Pixel coordinate grounding data =>
......

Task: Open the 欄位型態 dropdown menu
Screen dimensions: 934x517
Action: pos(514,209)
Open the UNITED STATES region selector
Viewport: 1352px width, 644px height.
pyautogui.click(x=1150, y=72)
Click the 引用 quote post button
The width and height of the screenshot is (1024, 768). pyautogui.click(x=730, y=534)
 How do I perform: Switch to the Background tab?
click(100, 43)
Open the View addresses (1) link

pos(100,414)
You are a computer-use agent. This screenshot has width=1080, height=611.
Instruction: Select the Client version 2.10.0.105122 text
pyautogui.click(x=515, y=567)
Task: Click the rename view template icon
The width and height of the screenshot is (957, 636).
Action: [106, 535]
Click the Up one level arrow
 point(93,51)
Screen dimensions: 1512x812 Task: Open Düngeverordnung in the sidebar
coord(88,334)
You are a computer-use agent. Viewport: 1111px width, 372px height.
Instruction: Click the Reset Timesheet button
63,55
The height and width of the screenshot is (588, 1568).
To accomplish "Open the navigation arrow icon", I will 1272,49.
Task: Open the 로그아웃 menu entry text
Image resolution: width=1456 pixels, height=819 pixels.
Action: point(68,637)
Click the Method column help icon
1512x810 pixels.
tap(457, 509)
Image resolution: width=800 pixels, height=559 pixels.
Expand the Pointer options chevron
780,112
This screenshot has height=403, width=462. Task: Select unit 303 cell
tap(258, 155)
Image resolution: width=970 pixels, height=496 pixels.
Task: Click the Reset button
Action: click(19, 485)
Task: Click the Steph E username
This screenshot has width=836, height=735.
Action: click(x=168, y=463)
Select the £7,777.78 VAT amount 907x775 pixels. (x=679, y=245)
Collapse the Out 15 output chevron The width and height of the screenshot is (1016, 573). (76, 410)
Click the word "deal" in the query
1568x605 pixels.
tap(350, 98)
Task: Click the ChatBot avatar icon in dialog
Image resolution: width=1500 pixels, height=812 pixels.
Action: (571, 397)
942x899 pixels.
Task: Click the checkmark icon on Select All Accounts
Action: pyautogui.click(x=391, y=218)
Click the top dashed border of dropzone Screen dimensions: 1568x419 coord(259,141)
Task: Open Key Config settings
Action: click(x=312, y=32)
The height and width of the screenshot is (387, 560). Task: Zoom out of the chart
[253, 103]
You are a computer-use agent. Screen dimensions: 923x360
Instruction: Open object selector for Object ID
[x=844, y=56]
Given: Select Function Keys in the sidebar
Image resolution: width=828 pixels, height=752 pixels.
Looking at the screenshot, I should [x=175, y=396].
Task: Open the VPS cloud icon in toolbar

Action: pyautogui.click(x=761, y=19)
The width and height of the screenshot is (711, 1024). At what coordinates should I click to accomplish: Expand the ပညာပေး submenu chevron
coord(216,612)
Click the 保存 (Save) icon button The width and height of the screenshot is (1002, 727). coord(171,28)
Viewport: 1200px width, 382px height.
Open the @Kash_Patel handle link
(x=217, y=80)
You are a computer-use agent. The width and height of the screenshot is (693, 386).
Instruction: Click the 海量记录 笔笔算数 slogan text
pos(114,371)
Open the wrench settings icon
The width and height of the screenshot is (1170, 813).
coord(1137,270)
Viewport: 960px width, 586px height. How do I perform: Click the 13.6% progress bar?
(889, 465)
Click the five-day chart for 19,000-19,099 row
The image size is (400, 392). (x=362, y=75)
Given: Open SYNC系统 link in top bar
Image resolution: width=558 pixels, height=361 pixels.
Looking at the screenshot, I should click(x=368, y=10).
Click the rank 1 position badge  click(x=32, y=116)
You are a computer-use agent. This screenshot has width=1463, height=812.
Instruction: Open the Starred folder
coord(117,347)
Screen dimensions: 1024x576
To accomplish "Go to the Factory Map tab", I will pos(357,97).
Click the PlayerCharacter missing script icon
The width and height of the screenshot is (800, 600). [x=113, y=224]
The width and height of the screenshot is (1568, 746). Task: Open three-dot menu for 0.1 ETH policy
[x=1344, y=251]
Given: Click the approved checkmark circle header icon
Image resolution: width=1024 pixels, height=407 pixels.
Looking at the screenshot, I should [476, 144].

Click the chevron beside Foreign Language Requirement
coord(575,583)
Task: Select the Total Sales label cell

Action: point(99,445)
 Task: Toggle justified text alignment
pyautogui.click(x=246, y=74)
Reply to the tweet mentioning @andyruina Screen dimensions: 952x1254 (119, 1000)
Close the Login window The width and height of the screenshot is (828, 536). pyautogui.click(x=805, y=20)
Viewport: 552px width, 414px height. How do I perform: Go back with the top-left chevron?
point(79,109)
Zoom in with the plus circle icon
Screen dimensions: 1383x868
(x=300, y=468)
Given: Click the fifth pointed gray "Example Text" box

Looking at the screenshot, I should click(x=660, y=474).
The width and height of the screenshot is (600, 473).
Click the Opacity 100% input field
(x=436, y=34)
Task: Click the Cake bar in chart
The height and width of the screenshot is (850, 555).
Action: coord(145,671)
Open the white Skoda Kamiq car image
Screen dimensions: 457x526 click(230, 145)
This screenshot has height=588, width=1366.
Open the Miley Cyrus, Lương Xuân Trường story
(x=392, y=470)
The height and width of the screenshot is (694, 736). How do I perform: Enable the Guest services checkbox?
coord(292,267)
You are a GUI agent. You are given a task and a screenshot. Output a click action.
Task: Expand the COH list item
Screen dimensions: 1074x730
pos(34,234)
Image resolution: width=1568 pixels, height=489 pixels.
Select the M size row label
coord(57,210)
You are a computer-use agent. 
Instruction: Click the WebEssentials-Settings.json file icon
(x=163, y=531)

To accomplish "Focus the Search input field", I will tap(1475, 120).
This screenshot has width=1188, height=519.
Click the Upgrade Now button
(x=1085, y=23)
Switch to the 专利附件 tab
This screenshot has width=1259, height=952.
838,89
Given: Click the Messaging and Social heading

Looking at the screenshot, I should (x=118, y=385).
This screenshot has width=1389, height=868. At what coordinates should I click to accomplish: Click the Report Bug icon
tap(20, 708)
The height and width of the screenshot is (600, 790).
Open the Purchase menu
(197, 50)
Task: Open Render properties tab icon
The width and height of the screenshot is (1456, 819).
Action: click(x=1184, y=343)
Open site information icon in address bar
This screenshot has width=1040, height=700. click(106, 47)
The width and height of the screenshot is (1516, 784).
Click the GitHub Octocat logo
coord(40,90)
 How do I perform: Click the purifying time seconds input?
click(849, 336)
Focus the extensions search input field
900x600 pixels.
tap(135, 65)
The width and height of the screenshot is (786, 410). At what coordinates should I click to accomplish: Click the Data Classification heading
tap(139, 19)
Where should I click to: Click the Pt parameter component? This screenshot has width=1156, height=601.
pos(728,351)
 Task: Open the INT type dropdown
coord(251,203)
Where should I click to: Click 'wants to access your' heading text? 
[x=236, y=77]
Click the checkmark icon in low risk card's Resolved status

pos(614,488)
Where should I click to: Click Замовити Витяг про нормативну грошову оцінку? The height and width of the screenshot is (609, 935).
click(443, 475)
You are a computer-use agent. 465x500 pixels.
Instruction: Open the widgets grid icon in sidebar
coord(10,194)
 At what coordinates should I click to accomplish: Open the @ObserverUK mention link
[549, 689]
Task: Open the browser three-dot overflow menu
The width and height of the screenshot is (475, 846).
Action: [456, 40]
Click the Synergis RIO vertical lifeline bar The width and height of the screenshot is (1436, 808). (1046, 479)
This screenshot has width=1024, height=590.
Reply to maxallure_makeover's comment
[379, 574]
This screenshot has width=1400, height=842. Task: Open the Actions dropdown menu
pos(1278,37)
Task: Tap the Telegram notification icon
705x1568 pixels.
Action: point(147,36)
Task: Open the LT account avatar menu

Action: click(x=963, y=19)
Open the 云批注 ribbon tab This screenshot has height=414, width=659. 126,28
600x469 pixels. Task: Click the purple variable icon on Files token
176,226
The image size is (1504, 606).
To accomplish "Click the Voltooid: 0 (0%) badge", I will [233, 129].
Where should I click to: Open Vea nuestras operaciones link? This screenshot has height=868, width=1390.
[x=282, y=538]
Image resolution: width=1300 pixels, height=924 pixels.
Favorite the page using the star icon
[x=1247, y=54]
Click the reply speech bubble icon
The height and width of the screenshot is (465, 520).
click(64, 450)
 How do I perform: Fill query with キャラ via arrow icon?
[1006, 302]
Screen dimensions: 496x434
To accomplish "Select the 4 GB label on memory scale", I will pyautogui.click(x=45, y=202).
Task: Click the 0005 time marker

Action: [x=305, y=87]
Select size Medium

......

Task instructions =>
Set down exactly the lines from the one that contains "Task: Click the 0005 time marker" to the final line above, both included, and nothing more.

Response below =>
Task: Click the 0005 time marker

Action: [x=305, y=87]
Select size Medium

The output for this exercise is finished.